- Born: 7 August 1961 (age 64) Fribourg, Switzerland
- Occupation: lawyer
- Known for: Daimler AG executive

= Renata Jungo Brüngger =

Swiss lawyer

Renata Maria-Anna Jungo Brüngger (born 7 August 1961) is a Swiss lawyer. She is the second female member of the Board of Management in the history of Daimler AG.

==Early life==
Renata Jungo completed a bilingual law degree at the University of Friborg (Switzerland) in 1985 and was admitted to the bar in 1989.

==Career==
From 1990, Jungo Brüngger worked as a lawyer at the Swiss law firm Bär & Karrer.
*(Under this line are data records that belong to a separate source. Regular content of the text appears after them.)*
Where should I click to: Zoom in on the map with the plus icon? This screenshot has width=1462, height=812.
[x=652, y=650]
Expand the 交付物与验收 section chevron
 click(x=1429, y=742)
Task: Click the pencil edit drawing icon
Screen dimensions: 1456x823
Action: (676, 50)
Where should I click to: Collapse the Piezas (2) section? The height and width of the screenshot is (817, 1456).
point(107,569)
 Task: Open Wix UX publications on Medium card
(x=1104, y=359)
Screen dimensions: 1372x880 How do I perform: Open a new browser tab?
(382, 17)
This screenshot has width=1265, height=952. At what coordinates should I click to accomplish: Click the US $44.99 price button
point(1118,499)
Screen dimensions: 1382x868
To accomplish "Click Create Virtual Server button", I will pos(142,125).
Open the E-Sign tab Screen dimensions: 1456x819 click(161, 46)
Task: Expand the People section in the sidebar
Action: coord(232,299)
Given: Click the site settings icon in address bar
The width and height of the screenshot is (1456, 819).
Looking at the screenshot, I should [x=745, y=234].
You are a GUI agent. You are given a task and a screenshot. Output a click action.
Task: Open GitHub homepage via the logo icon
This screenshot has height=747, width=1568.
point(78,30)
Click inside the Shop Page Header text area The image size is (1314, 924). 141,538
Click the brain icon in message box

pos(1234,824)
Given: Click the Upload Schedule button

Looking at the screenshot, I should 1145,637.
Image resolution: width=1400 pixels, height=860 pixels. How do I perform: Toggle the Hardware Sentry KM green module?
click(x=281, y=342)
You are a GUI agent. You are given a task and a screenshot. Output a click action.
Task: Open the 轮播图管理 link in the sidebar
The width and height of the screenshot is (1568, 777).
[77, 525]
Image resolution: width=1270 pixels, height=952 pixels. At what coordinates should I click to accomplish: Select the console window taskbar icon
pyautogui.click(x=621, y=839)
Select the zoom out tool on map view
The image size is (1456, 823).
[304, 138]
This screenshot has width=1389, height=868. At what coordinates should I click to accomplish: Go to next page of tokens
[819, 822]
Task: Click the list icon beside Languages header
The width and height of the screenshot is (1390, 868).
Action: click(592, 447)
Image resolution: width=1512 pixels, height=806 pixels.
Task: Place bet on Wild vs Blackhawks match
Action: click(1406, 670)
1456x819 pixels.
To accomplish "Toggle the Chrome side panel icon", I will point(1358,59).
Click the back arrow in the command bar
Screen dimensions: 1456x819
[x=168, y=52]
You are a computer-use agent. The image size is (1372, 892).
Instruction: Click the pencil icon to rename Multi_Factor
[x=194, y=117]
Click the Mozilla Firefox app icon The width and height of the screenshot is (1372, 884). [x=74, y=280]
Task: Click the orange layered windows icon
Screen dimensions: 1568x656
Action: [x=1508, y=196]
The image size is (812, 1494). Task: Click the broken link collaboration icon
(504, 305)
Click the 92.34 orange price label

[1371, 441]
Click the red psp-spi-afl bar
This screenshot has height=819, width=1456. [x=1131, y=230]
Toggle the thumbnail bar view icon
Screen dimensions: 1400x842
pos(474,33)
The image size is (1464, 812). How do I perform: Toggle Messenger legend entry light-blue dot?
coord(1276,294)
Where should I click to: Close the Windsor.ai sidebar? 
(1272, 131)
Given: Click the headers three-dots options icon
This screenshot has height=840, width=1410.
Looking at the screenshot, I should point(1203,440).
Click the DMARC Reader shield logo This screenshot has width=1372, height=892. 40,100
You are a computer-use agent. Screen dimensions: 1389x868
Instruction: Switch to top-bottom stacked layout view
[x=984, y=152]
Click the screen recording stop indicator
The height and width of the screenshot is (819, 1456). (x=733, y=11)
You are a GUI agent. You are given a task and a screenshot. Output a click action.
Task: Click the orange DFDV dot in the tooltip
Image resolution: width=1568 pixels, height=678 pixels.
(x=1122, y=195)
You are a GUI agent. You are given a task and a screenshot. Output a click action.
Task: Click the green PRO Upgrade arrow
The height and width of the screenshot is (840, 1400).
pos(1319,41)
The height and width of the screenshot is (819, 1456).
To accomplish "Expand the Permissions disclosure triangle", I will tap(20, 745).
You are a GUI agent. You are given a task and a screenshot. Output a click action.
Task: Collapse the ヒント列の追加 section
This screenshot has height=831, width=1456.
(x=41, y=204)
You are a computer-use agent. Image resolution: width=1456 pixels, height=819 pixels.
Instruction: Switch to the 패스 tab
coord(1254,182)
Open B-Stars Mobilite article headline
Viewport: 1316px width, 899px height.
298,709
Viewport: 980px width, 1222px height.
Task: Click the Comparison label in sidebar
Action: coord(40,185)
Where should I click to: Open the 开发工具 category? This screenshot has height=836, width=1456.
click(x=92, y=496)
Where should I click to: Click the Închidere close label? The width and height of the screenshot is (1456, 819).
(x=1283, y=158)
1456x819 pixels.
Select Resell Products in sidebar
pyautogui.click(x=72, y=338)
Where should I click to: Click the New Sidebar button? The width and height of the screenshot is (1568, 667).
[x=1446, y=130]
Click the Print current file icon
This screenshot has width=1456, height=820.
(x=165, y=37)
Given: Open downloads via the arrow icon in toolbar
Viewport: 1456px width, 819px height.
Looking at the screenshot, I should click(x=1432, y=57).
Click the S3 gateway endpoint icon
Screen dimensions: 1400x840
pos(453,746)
In 1995, she became head of the legal department at Metro Holding AG. From 2000, she held the position of "General Counsel Corporate EMEA" and "Vice President/General Counsel Emerson Process Management EMEA" at Emerson Electric in Switzerland. In 2011, she joined Daimler AG as head of the “Legal” division. On 1 January 2016, she was appointed to the Board of Management of Daimler AG, where she took over the "Integrity and Law" department as the successor to Christine Hohmann-Dennhardt. She has been a member of Munich Re's supervisory board since 3 January 2017.

==Other activities==
- Munich Re, Member of the Supervisory Board (since 2017)

==Personal life==
Jungo Brüngger, who is a hobby mountaineer, is married to Alfred Daniel Brüngger, the couple have no children.